On our first day here, we rented some bicycles and set off to tour the island. We soon realised that we have been spoilt in Khao Lak with very good bikes as the ones we were given here had saddles stuck solid in a very low position, and only a couple of functioning gears. This made the ride over the islands' modest hills much harder work than it should have been, and we had to stop for rehydration a few times as the midday sun again took its toll. However, for the most part the road stuck to the coast where it was relatively flat and pleasant.

Our bungalow is on the East coast so we had to rent a scooter to indulge our need for watching the sunset. We sat at the end of a long pier and watched the numerous islands melt into the shadows - one of the better ones we've seen, and we've seen quite a few lately.
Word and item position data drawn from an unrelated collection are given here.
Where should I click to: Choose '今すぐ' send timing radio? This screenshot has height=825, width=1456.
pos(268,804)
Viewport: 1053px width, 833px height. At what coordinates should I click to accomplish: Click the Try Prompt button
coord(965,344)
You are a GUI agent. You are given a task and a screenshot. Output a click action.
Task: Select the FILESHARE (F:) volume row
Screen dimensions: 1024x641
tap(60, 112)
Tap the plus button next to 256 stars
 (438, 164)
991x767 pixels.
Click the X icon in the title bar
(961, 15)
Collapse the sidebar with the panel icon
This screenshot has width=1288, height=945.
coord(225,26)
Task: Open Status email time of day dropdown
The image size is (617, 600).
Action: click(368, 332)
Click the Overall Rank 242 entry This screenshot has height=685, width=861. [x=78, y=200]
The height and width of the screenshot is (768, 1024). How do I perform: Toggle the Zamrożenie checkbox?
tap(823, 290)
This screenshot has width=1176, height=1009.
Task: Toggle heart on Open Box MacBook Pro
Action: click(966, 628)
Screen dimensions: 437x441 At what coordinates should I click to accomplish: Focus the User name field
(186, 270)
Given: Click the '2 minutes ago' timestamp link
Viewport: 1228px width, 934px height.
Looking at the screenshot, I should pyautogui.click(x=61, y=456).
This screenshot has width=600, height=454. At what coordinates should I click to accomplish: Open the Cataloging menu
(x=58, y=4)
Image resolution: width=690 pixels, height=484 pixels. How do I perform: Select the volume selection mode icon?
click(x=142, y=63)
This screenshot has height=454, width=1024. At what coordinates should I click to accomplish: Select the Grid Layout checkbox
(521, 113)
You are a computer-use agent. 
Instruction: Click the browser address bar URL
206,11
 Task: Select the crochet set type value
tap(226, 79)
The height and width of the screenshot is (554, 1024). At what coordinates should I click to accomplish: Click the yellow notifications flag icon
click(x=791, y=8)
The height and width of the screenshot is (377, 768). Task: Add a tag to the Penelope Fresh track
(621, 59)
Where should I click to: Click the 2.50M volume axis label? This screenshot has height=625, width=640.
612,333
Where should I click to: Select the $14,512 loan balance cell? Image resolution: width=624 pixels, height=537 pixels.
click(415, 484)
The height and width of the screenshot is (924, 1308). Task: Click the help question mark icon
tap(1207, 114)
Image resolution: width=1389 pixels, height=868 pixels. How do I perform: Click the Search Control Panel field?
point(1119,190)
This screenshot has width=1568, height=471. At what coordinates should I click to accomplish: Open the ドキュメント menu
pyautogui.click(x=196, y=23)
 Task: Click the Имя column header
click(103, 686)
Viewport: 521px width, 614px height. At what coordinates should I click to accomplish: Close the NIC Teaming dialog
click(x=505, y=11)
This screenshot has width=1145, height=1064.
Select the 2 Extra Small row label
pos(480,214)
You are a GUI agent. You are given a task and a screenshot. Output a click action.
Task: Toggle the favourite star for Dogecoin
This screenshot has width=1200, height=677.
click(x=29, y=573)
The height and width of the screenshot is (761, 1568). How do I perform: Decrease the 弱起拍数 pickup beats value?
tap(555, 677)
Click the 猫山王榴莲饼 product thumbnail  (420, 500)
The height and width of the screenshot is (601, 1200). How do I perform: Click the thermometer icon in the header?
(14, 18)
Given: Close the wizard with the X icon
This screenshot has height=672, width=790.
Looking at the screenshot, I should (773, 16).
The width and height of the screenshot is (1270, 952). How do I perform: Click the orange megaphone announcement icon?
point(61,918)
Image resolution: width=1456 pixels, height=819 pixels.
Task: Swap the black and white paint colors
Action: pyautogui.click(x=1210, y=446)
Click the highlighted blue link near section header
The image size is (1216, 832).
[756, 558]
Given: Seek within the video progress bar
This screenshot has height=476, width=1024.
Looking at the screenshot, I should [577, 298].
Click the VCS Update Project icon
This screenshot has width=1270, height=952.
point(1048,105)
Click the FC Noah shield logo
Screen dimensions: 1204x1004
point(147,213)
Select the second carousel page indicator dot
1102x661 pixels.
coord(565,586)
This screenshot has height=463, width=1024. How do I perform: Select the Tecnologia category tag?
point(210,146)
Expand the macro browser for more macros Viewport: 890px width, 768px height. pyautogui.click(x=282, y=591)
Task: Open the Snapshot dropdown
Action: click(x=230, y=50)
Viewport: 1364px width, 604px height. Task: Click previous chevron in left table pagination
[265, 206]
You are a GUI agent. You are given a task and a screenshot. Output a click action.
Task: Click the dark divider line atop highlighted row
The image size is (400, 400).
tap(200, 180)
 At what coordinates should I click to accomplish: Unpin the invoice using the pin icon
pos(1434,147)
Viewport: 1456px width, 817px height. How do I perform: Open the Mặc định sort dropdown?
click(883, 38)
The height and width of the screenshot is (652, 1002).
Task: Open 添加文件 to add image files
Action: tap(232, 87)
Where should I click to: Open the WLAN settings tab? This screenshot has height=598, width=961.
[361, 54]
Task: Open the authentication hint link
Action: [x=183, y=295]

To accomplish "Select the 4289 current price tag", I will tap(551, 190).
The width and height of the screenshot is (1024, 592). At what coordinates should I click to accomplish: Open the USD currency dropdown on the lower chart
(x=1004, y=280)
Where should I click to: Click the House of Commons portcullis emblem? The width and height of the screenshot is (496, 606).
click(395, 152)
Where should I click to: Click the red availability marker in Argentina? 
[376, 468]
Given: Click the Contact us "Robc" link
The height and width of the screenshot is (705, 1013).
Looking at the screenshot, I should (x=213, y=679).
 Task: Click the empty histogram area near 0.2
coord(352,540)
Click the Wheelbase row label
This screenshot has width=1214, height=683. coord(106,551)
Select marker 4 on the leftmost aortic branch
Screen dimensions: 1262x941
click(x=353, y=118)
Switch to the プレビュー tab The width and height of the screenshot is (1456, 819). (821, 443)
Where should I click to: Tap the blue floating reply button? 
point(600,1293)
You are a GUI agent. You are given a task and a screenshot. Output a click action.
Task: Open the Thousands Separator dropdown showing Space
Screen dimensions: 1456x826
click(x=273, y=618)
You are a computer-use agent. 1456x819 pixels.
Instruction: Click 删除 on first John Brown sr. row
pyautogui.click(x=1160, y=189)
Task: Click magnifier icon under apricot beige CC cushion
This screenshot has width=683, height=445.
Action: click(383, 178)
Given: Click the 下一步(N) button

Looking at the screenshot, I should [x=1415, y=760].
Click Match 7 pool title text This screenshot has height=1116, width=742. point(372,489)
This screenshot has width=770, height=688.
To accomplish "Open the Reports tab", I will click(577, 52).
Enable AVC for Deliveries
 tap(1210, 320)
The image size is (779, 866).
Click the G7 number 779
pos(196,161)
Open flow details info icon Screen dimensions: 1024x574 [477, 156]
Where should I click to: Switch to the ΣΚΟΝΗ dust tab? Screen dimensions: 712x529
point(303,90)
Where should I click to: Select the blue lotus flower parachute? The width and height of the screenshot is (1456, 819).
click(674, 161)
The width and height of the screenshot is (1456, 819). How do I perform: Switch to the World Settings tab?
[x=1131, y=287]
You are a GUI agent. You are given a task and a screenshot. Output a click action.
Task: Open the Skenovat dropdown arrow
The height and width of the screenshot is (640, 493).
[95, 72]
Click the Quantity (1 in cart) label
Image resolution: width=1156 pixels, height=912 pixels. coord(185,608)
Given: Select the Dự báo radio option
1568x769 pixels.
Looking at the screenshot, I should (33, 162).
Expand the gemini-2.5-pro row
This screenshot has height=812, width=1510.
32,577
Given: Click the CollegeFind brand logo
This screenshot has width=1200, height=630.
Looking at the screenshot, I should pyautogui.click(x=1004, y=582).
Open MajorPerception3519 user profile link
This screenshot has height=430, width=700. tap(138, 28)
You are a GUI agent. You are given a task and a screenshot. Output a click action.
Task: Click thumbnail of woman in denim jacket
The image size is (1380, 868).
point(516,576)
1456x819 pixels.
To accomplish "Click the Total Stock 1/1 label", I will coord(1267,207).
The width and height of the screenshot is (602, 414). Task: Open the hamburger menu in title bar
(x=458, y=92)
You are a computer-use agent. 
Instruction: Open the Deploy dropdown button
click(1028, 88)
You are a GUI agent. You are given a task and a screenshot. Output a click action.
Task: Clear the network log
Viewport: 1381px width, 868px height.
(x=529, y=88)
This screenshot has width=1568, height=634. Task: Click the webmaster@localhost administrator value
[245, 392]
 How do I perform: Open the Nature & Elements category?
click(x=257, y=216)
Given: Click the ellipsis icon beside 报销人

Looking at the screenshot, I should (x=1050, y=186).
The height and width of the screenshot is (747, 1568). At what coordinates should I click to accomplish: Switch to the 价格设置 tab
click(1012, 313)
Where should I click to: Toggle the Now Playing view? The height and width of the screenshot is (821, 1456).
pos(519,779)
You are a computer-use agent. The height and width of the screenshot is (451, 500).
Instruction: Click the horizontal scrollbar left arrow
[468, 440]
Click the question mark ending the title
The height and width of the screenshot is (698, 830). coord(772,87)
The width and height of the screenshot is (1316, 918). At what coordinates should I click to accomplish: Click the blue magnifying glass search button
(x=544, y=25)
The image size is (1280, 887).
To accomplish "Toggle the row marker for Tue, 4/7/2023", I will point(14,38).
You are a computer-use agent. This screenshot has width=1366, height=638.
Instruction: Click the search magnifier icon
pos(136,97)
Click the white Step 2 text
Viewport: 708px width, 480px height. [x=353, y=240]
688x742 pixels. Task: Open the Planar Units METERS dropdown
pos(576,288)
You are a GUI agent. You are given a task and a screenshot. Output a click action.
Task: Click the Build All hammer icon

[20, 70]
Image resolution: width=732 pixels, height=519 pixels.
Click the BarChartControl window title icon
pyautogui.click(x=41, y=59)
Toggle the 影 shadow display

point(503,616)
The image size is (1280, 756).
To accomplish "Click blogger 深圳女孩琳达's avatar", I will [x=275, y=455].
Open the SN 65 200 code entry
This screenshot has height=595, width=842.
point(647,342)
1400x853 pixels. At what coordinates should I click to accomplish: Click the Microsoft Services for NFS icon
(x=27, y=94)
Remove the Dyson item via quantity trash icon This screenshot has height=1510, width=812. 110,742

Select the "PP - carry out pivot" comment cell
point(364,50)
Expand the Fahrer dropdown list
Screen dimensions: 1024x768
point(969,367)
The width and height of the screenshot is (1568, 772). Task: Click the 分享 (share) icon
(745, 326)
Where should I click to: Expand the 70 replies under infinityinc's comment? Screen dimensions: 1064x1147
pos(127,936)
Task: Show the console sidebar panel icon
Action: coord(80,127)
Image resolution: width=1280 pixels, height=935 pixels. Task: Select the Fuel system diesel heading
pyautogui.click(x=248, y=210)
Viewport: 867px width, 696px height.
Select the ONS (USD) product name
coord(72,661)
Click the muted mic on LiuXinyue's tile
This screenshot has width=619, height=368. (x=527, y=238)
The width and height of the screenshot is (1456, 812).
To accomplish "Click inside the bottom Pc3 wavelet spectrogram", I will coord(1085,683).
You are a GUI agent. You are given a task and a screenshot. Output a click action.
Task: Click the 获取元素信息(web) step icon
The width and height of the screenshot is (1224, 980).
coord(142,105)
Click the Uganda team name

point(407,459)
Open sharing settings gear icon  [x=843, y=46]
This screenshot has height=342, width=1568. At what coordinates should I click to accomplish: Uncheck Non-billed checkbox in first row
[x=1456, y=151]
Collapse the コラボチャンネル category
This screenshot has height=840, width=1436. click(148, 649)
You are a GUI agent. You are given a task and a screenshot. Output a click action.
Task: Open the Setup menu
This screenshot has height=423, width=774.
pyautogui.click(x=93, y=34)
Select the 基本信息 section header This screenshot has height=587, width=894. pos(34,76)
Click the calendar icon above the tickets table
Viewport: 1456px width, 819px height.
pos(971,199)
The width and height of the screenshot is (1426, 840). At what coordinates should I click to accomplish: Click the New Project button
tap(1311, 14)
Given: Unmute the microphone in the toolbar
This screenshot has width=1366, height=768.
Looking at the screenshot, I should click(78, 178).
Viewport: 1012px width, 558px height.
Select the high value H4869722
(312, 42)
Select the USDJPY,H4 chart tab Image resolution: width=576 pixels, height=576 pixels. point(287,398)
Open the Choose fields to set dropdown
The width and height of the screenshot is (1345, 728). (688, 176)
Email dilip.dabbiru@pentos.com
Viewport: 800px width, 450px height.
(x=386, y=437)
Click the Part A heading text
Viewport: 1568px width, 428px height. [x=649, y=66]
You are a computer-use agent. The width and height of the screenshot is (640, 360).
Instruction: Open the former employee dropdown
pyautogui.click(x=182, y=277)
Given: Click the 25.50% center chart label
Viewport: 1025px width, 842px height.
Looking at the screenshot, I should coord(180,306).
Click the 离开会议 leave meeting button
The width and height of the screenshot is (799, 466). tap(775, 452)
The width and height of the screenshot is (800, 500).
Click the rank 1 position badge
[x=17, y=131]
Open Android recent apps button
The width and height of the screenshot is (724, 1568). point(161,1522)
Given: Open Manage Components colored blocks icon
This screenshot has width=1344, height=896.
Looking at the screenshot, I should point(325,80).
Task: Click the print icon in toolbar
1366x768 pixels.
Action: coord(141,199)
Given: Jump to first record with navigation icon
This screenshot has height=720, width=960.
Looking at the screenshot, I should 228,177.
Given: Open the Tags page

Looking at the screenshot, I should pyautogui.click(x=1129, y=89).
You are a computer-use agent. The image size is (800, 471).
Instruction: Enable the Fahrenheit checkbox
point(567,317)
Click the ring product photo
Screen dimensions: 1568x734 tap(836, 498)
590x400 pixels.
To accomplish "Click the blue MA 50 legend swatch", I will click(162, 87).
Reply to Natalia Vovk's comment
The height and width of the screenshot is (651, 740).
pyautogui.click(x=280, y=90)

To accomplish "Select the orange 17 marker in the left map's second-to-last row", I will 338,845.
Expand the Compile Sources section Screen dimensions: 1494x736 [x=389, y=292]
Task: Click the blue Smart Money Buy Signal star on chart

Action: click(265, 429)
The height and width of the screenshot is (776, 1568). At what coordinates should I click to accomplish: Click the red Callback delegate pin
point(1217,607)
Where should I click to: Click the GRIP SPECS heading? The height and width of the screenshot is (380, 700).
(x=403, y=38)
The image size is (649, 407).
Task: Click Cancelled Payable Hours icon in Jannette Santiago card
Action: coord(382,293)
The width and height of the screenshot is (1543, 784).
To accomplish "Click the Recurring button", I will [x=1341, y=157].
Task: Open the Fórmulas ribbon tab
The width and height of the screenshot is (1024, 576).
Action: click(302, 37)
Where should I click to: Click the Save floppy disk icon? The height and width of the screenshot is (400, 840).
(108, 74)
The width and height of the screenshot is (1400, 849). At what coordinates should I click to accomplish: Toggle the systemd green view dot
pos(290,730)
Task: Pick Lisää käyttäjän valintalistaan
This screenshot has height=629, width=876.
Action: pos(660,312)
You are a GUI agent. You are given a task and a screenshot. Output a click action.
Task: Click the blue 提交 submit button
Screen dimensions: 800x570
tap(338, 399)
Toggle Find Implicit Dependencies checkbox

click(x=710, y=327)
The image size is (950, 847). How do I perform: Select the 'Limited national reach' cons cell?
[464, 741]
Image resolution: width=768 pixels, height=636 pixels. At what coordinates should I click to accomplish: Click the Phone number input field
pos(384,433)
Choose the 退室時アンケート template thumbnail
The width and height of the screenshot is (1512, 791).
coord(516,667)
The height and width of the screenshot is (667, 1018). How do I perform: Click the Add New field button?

We are just back in from a boat tour of the limestone karsts that we have been looking out at for the last couple of days. We managed to join forces with a very pleasant German couple to share a longtail boat on what is quite a 'standard' tour. Up close, the islands are even more impressive than from a distance and it was a spectacular day. From a distance the islands look like rocky monsters but hidden amongst the large cliffs are fine sandy bays with clear water and beautiful corals. The first island that we visited was quite large and had sheer cliffs on all sides, but there was a slight cut in the wall which you can just fit a boat through which leads to a beautiful, big open circular bay hidden inside. Over the day we went in for several swims on postcard-worthy beaches, saw stalactite-filled caves and lots of brightly coloured fish. As this was a tour of the highlights of the area, we were by no means the only ones enjoying their beauty and there was a steady procession of tour boats of varying sizes and modernity. You can't complain about other people sharing the beautiful scenery but it is a shame that litter is starting to become a problem, especially the ubiquitous plastic bottle.

Feeling recovered and very relaxed, we are ready to move on tomorrow - our plan is to go to do a bit of island hopping and end up in Malaysia in a few days time, where we're looking forward to some fusion cuisine and perhaps contrasting a beach bungalow on stilts to what was - until fairly recently - the tallest building in the world.